Tidak perlulah di sini saya mengutip pandangan Imam Syafi’i dalam tafsirnya tentang hukum melaksanakan ibadah haji dan ketentuan waktunya, ataupun pandangan Quraish Shihab dalam tafsir al-Mishbah, juga Wahbah az-Zhuhaili dalam Fiqh Islam wa Adillatuhu, Ibnu Katsir dalam Lubab al-Tafsir, ataupun Hakma dalam tafsir al-Azhar. Jangankan yang “manusia biasa” seperti para ulama yang kita hormati itu, Rasulullah Saw. saja ditampik otoritas kebenaran syariatnya oleh pernyataan Denny dan Armando; bahkan Allah saja “dimungkin-mungkinkan” ditakar sedemikian rupa oleh nalar Armando. Tentu, hal demikian terjadi akibat ketidakdisiplinan mereka pada spirit rasionalismenya sendiri: clear and distinct.
Maka menerapkan parameter kontekstual dalam hal-hal yang sifatnya mahdhah, seperti kemutlakan rukun haji, setamsil dengan mengingkari landasan rasionalisme sendiri yang selalu hanya menerima rukun clear and distinct tadi. Untuk mengingatkan Denny dan Armando bahwa mereka tak ubahnya anak-anak pemuja rasionalisme Barat tetapi telah berdurhaka pada ruh rasionalisme itu sendiri, saya kutipkan pandangan simbahe rasionalisme-modernisme, Descartes, di sini: “…tidak memasukkan apa pun dalam pandangan saya kecuali apa yang tampil amat jelas dan gamblang di dalam nalar saya, sehingga tidak akan ada kesempatan untuk meragukannya.”
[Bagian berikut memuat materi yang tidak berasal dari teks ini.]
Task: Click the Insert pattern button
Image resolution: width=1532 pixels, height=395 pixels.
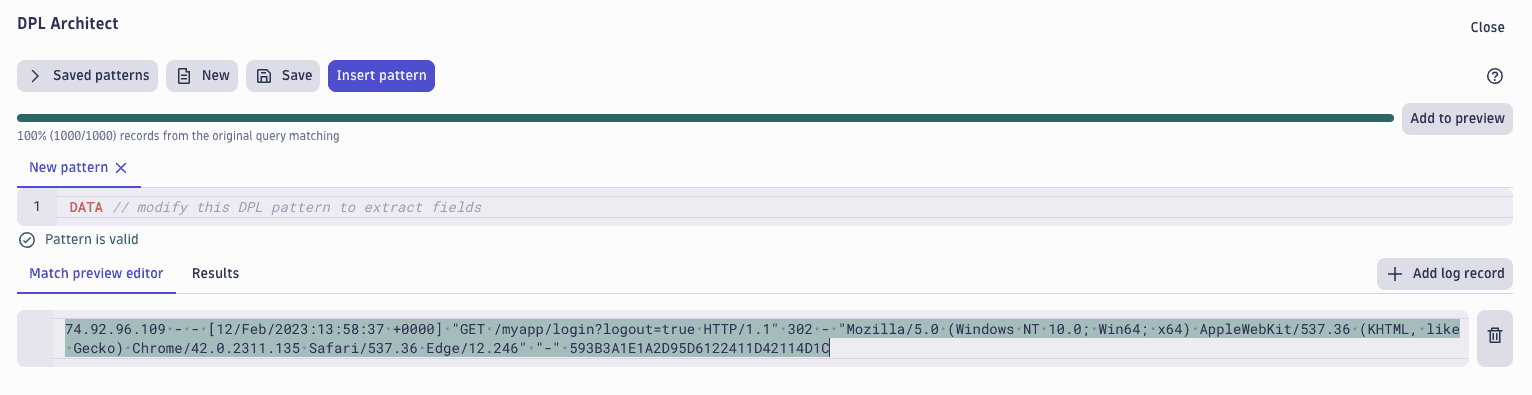Action: pyautogui.click(x=381, y=76)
Mengapa kedua orang ini jadi mementaskan drama standar ganda untuk mengulik peta tegas mahdhah dan ghairu mahdhah dalam metodologi-interpretasi teks Islam, dengan cara mengingkari ruh rasionalismenya sendiri?
Dengan terpaksa, sampai di sini, saya harus menyatakan bahwa keduanya secara metodologis telah gagal bertindak saintifik-akademik itu sendiri. Di kalangan researchers community yang disebut Ian Barbour sebagai pemangku otoritas sebuah wacana/ilmu, sikap ambigu sejenis itu tertolak sepenuhnya.
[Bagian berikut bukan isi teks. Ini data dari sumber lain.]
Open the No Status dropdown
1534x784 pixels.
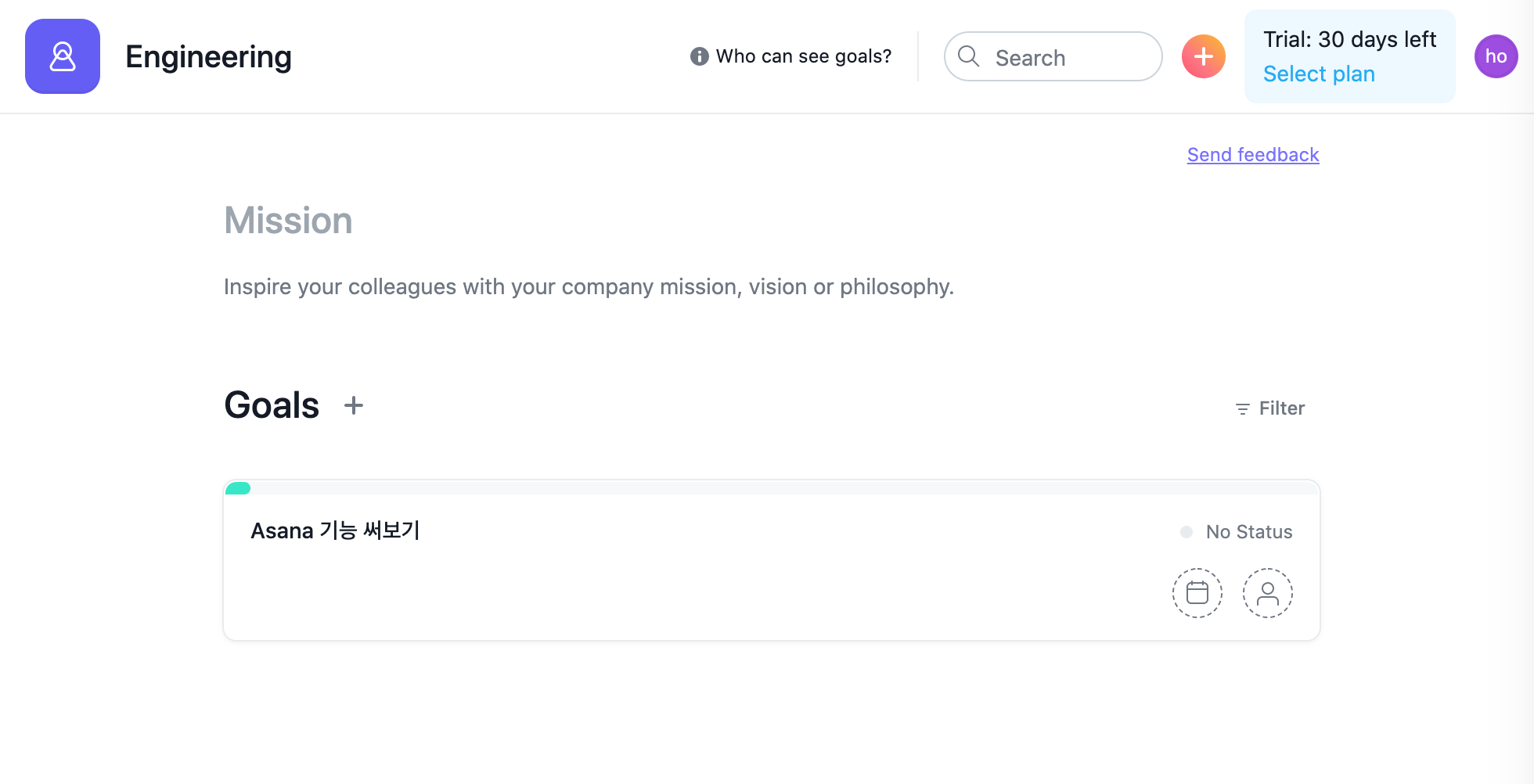coord(1237,532)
Pendekatan Humanisme-Sekuler
Salah satu gugatan serius saya terhadap wacana keislaman kontemporer bukanlah urusan liberal versus tradisional, melainkan kecenderungan kita meninggalkan tradisi kecendekiaan Islam yang telah diletakkan oleh Rasulullah Saw. dan para sahabat hingga tabi’it tabiin dalam membaca teks dan sejarah Islam di masa kini. Kita alpa bahwa kemajuan Barat kini bertolak pada tingginya spirit bangsa Barat belajar pada tradisi keilmuan Islam yang berpuncak di masa Abbasiyah.
Lalu, betapa ironisnya bila kita yang kaum muslim memilih berkiblat kepada Barat secara mutlak dalam membaca teks-teks Islam secara kontekstual kekinian padahal kita tahu rasionalisme Barat tidaklah menyerap spirit keilmuan tradisi Islam. Rasionalisme Barat sudah pasti berbeda spiritnya dengan Rasionalisme Islam.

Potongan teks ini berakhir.